One year after ONNX Runtime’s initial preview release, we’re excited to announce v1.0 of the high-performance machine learning model inferencing engine. This release marks our commitment to API stability for the cross-platform, multi-language APIs, and introduces a breadth of performance optimizations, broad operator coverage, and pluggable accelerators to take advantage of new and exciting hardware developments.

Year in review

In its first year, ONNX Runtime was shipped to production for more than 60 models at Microsoft, with adoption from a range of consumer and enterprise products, including Office, Bing, Cognitive Services, Windows, Skype, Ads, and others. These models span from speech to image to text (including state of the art models such as BERT) and ONNX Runtime has improved the performance of these models by an average of 2.5x over previous inferencing solutions.

In addition to performance gains, the interoperable ONNX model format has also provided increased infrastructure flexibility, allowing teams to use a common runtime to scalably deploy a breadth of models to a range of hardware. Across Microsoft technologies, ONNX Runtime is serving hundreds of millions of devices and billions of requests daily.

We also collaborated with a host of community partners to take advantage of ONNX Runtime’s extensibility options to provide accelerators for a variety of hardware options. With active contributions from Intel, NVIDIA, JD.com, NXP, and others, today ONNX Runtime can provide acceleration on the Intel® Distribution of the OpenVINO™ Toolkit, Deep Neural Network Library (DNNL) (formerly Intel® formerly MKL-DNN), nGraph, NVIDIA TensorRT, NN API for Android, the ARM Compute Library, and more.

What’s new in 1.0

API updates

We’ve made some changes to the C API for clarity of usage and introduced versioning to accommodate future updates.

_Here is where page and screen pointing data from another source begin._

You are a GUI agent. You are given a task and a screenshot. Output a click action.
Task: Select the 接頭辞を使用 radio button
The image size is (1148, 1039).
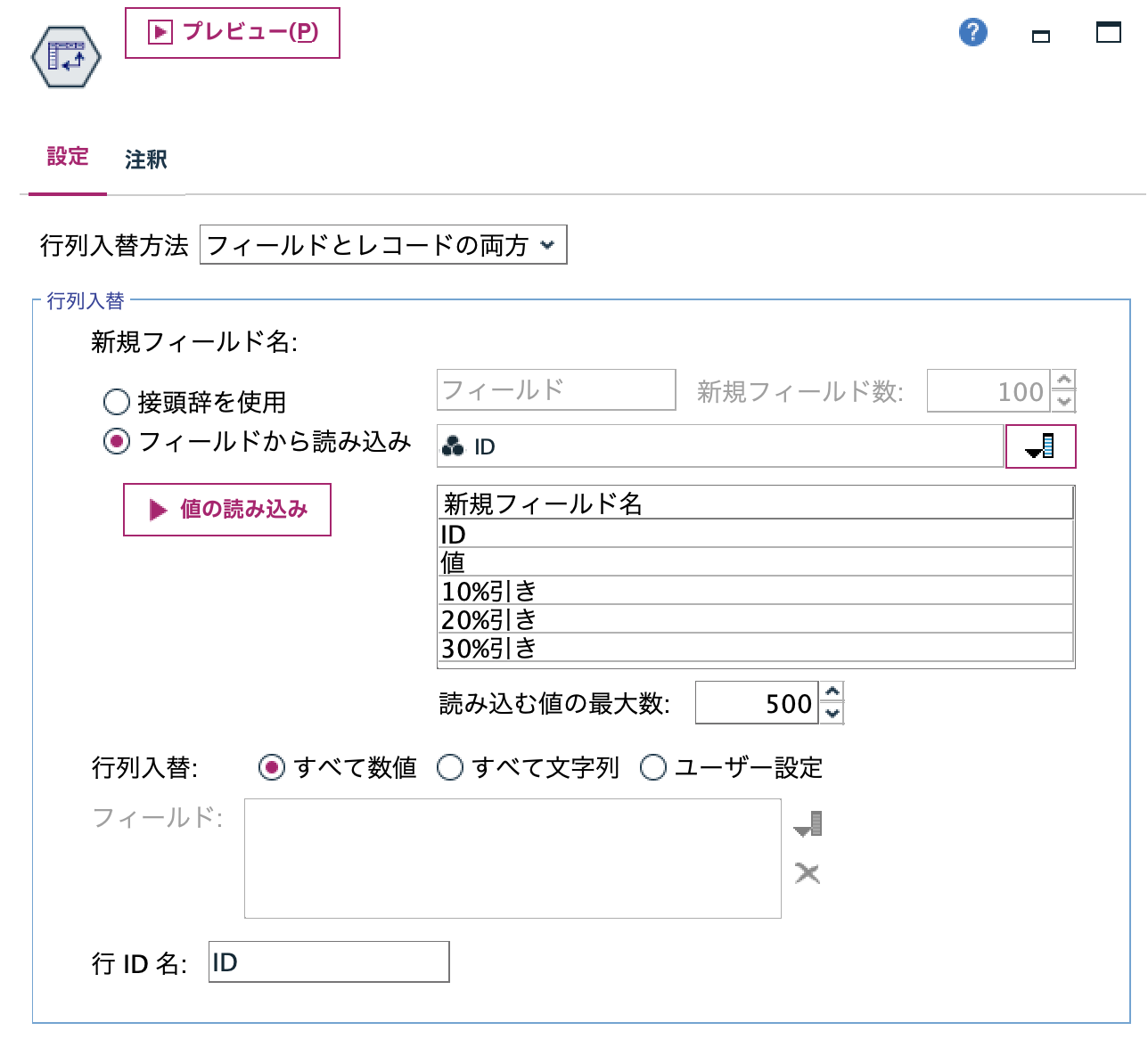116,403
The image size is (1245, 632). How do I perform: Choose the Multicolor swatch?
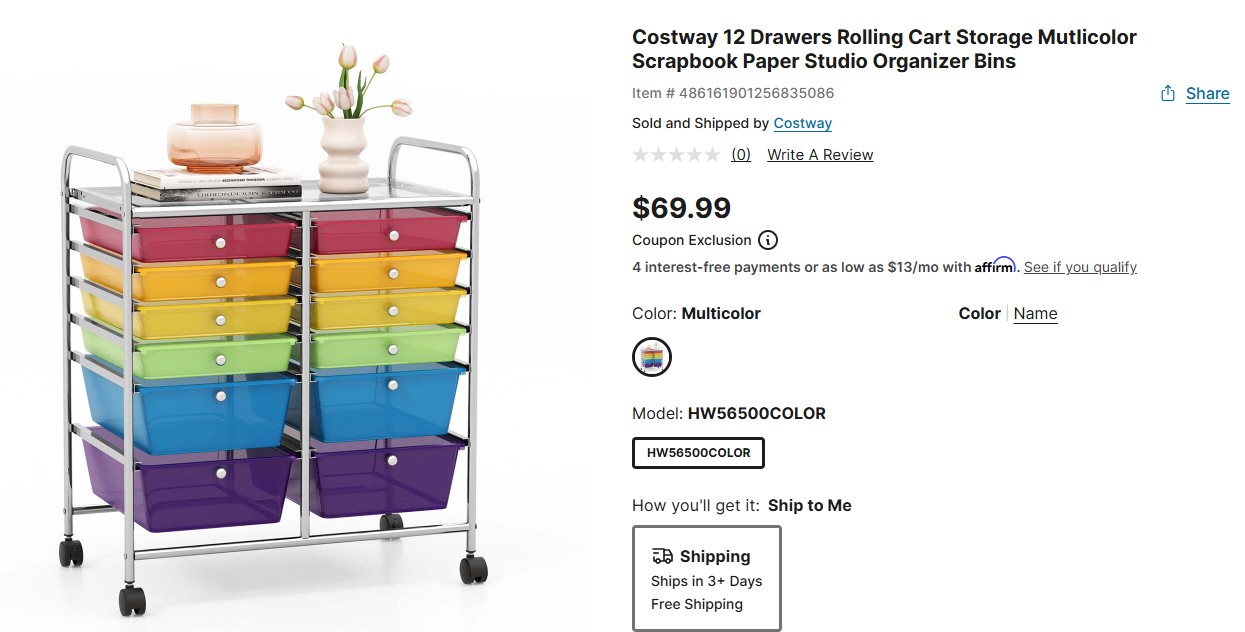tap(652, 357)
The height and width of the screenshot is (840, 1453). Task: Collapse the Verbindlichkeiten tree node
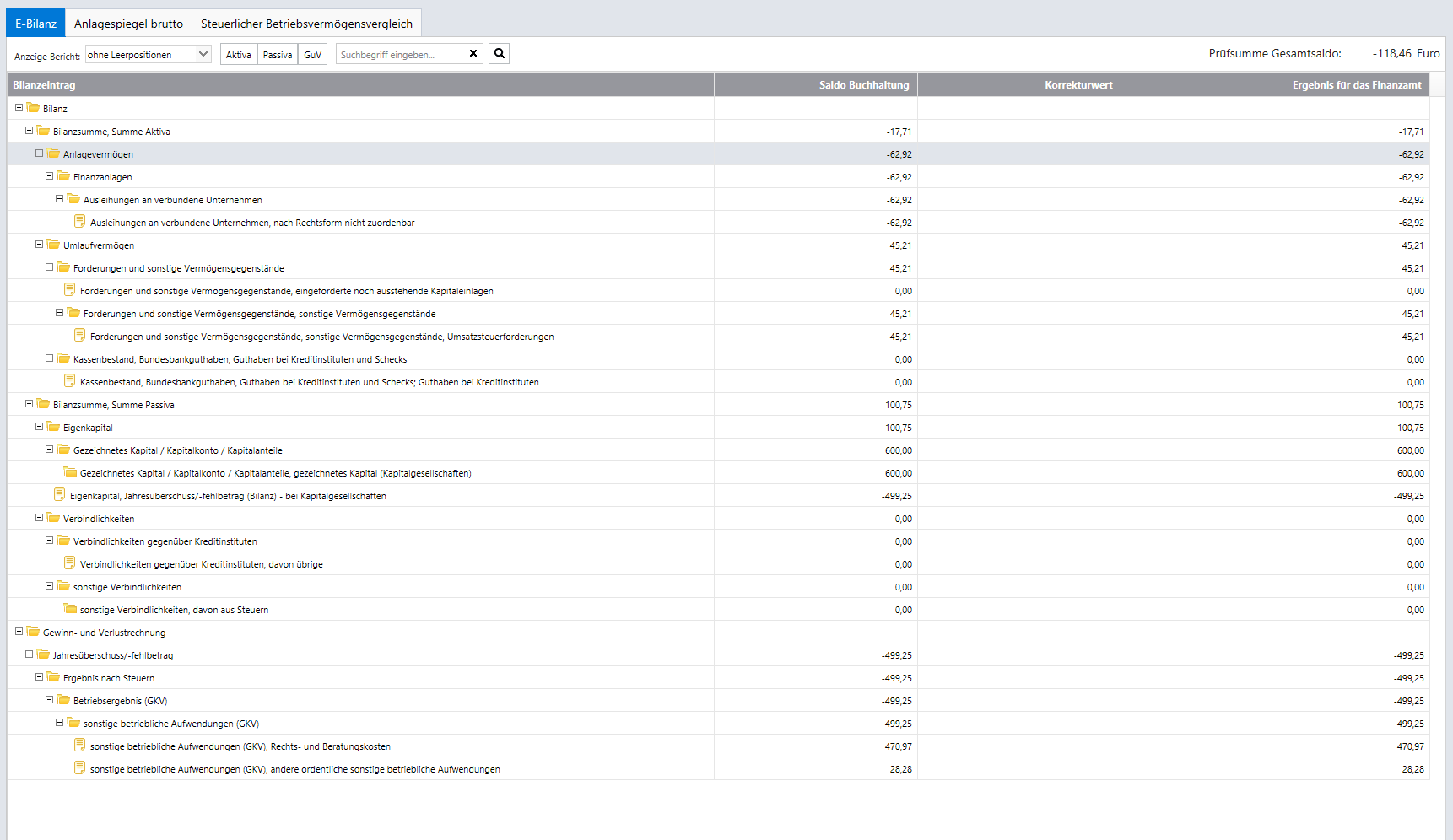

  • C APIs are ABI compatible and follow Semantic Versioning. Programs linked with the current version of the ONNX Runtime library will continue to work with subsequent releases without updating any client code or re-linking.
  • We’ve also enabled some new capabilities through the Python and C# APIs for feature parity, such as providing registration of execution providers in Python and setting additional run options in C#.

ONNX 1.6 compatibility with opset 11

Keeping up with the evolving ONNX spec remains a key focus for ONNX Runtime and this update provides the most thorough operator coverage to date. ONNX Runtime supports all versions of ONNX since 1.2 with backwards and forward compatibility to run a comprehensive variety of ONNX models.

Execution Provider (EP) updates

New Execution Providers in preview

  • NUPHAR (Neural-network Unified Preprocessing Heterogeneous ARchitecture) is a TVM and LLVM based EP offering model acceleration by compiling nodes in subgraphs into optimized functions via JIT.
  • DirectML is a high-performance, hardware-accelerated DirectX 12 library for machine learning on Windows, providing GPU acceleration for common machine learning tasks across a broad range of supported hardware and drivers.
  • Support for Intel® Vision Accelerator Design with Intel® Arria™ 10 FPGA powered by OpenVINO™.
  • ARM Compute Library (ACL) Execution Provider targets ARM CPUs and GPUs for optimized execution of ONNX operators using the low-level libraries.

Performance improvements

Outside of adding new Execution Providers for hardware acceleration, we’ve also made a host of updates to minimize default CPU and GPU (CUDA) latency for inference computations.

New tooling

To facilitate production usage of ONNX Runtime, we’ve released the complementary ONNX Go Live tool, which automates the process of shipping ONNX models by combining model conversion, correctness tests, and performance tuning into a single pipeline as a series of Docker images. We’ve also refreshed the quantization tool to support improved performance and accuracy for inferencing quantized models in ONNX Runtime, with updates for node fusions and bias quantization for convolutions.

Telemetry collection

We’ve added component level logging through Trace Logging to identify areas for improvement. You can read more about managing these settings and the data collected here.

Bug fixes

This release contains many bug fixes identified during the past few months. As an active growing project, we do expect bugs to be uncovered as the breadth of models expands. We continue striving towards quality and are committed to actively resolve issues as they are uncovered. You can always report bugs on Github.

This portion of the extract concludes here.